I support regime change in Iran and shed no tears for Khamenei or his goons. But when you start a war by killing the regime’s top leaders, it’s not unreasonable for the remaining ones to conclude that you really intend regime change.
Khamenei was a murderous fanatic, but he was a fairly cautious one. He liked to threaten closing the Strait of Hormuz or attacking our regional allies, but he was reluctant to actually do it, fearing it would invite a regime change war. The mullahs and IRGC goons believed, not unreasonably, that if they lost their grip on power, they’d be lynched by the Iranian people they’ve brutalized for decades.

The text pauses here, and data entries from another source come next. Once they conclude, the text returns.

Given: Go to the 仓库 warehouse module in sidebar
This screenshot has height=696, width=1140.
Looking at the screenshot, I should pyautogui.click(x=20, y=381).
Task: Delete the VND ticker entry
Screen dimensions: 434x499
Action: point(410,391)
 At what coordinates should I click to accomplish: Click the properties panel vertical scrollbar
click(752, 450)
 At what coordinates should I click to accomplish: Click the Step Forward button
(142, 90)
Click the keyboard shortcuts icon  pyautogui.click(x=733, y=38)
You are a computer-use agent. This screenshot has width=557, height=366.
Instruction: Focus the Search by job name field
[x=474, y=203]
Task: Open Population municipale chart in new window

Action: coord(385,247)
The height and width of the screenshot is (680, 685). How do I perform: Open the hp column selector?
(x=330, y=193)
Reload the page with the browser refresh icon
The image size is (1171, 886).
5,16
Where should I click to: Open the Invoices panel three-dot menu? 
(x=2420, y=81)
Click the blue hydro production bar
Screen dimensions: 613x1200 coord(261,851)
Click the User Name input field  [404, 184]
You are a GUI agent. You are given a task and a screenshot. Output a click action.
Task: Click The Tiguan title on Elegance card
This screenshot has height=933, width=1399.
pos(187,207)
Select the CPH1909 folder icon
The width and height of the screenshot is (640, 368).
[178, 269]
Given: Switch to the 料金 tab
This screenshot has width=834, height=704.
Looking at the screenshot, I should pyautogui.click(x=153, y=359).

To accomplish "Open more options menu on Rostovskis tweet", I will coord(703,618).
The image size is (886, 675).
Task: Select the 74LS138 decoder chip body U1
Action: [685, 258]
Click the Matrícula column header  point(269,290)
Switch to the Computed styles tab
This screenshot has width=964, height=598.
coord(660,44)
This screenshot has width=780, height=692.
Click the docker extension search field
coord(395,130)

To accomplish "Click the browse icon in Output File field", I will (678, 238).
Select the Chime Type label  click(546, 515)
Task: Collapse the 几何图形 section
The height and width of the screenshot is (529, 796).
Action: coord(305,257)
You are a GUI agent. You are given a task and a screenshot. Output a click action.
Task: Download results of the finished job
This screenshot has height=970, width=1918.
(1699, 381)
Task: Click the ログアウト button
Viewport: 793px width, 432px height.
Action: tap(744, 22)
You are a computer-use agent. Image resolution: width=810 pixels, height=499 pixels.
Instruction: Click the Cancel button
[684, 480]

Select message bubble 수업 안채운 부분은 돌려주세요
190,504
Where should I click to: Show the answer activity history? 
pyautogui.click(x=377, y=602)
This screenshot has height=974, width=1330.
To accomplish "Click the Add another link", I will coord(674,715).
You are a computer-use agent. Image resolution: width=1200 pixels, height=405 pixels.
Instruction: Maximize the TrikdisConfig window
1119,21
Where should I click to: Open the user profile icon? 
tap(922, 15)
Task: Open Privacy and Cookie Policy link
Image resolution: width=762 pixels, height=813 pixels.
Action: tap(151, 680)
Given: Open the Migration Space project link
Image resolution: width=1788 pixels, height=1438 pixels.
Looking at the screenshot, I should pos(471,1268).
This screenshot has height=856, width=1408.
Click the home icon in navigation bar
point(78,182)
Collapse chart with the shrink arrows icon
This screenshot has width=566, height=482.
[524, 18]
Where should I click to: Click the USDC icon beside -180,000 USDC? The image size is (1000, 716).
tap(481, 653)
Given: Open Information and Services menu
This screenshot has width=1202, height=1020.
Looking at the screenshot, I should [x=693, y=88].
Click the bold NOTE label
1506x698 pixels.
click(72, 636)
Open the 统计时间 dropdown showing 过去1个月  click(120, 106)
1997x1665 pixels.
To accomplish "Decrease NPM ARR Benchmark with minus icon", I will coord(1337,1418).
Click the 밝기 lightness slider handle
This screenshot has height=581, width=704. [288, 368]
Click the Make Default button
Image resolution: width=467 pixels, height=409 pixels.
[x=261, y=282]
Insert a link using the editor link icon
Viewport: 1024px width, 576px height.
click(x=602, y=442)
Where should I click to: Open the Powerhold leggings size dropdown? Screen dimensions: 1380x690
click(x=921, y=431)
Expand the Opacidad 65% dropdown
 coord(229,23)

By starting with a regime change war, Trump removed any reason for the regime not to go for broke. When you have nothing to lose — particularly when you are a millenarian religious fanatic — a Persian Alamo strategy makes a lot of sense.
So Iran closed the Strait of Hormuz and attacked its neighbors.
But it turns out this wasn’t the Alamo. In the contest of wills, Trump blinked. The Iranian regime’s tolerance for punishment proved — so far — to be greater than Trump’s and that of our gulf allies. Militarily we could finish the job, but that would require ground troops and much greater economic turmoil. In a conflict Trump launched unilaterally without the prior support of Congress, NATO or the American people, Trump doesn’t have the political capital for that.
But that’s only half the problem. Trump wants the war over, but he doesn’t want to pay — militarily, economically, politically — what that would cost. So he wants to make a deal that ends it. But there is no deal available that wouldn’t come at an equally undesirable cost. Any deal that looks like what President Obama struck with the Iranians would be too embarrassing to bear. But the Iranians are convinced that they can get just such a deal, and they’re willing to drag things out as long as it takes.
The result: Trump’s in a box of his own making. He thinks he can talk his way out by simply asserting a reality that doesn’t exist. When the financial markets get nervous, he announces a breakthrough that is, at best, a possibility. When the Iranians agree to a deal that looks similar to one Obama might negotiate, Trump goes back to his threats.
It can’t go on forever. But I’m sure it’ll last until long after this column is forgotten.